The next day, the church’s head and elders went to negotiate with the town mayor and the district’s religious section chief to keep the church. But the religious section chief remained firm, saying the church was illegal and must be demolished. In order to assuage the believers, the chief promised compensation after the church had been demolished, but on the sole condition that the church members do not oppose the destruction.
The head of the church requested a promissory note for compensation but was refused. Guess who didn’t hold up his end of the “bargain”?
On December 18, demolition of the Xiaokeng Church began – and ten days later, it was razed to the ground.
The church had a long history, one that spanned more than 100 years.
In 1990, it was moved to the present location after the reservoir was expanded and, in 2015, due to old age, the church was rebuilt on the original site with 5 million RMB (about $741,300), which was voluntarily donated and raised by believers.
“There are villagers’ houses next to the reservoir, and they weren’t demolished. Only our church was demolished.

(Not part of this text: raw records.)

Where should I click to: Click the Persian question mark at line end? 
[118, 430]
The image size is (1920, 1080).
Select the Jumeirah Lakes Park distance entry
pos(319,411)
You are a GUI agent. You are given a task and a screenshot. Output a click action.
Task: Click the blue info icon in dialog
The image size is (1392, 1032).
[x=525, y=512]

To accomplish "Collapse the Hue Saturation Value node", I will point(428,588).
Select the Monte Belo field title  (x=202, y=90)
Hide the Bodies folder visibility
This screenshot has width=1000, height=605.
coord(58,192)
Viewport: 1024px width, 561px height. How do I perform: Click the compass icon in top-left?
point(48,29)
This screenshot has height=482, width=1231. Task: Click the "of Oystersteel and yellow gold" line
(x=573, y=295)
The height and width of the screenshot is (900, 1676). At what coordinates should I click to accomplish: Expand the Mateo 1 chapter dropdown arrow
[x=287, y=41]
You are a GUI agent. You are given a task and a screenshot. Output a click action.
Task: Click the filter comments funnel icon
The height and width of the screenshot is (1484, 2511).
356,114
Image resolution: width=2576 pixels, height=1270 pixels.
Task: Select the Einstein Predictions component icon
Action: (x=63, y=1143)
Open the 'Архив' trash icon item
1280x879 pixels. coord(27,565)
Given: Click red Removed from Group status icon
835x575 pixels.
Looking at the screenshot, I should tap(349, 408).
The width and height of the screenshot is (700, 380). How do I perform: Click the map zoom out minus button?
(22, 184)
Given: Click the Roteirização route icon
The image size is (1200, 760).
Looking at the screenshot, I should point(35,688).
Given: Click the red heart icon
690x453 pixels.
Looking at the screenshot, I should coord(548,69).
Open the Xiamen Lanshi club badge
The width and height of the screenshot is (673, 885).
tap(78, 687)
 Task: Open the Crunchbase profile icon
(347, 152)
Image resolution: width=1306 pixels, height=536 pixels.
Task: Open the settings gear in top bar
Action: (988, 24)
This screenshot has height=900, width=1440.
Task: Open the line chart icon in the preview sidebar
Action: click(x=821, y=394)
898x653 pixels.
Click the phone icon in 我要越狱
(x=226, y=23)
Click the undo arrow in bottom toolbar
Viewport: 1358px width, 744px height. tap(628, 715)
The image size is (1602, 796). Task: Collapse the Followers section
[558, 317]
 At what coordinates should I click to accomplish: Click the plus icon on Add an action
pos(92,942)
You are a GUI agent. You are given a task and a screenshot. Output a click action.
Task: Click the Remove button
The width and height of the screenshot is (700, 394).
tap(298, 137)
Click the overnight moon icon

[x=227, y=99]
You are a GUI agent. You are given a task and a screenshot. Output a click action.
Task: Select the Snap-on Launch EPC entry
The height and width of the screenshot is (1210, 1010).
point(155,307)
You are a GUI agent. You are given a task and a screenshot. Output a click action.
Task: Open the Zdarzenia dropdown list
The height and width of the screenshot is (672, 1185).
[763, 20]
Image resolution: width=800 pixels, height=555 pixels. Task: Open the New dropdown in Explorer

This is persecution,” one church member said.
“Now that the church is gone, we have no choice but to rent an iron-sheet cabin to hold our gatherings. The rent costs 18,000 RMB (about $2,668) per year,” another believer said.
Over in the northern province of Hebei, a Buddhist temple was also forcibly demolished by the authorities on the suspicious grounds of being an “illegal building.”
On October 18, authorities in Hebei’s Shenzhou city dispatched about 30 demolition workers to destroy the Puguang Temple, which resulted in 12 Bodhisattva statues being destroyed.
Three days later, the temple was turned into a pile of rubble.
The reason cited by the authorities was that the temple “occupied basic farmland” and was an “illegal religious activity venue.”
But if you ask local elderly villagers, the site of the temple was not farmland as no crops had ever been planted there. And like the Xiaokeng Church, it, too, had received permission by the township government to be built.
According to sources, between June and August 2018, authorities repeatedly pressured the temple’s owner, even going so far as to issue a notice ordering her to have the temple demolished herself prior to a specified date or else be fined 200,000 RMB (about $30,000).
When the believers protested, local government officials threatened them, saying, “You won’t be able to appeal to the higher authorities. If you go to petition, you will be locked in a dark room and beaten up. You won’t even know who hit you.”
Because politics always wins in China.
“The demolition of crosses and churches is related to politics, but the government won’t tell you that. They will find lots of reasons, such as saying, ‘According to building laws, or according to advertising and trademark laws, the cross or the Buddha statue exceeds the standard height,’ but in fact, it is due to political reasons,” one government insider told Bitter Winter.
“Some local governments will explicitly state that various excuses need to be made when carrying out demolitions to avoid emotional resistance or a backlash from religious figures, and to prevent the international community from having something to use against them.”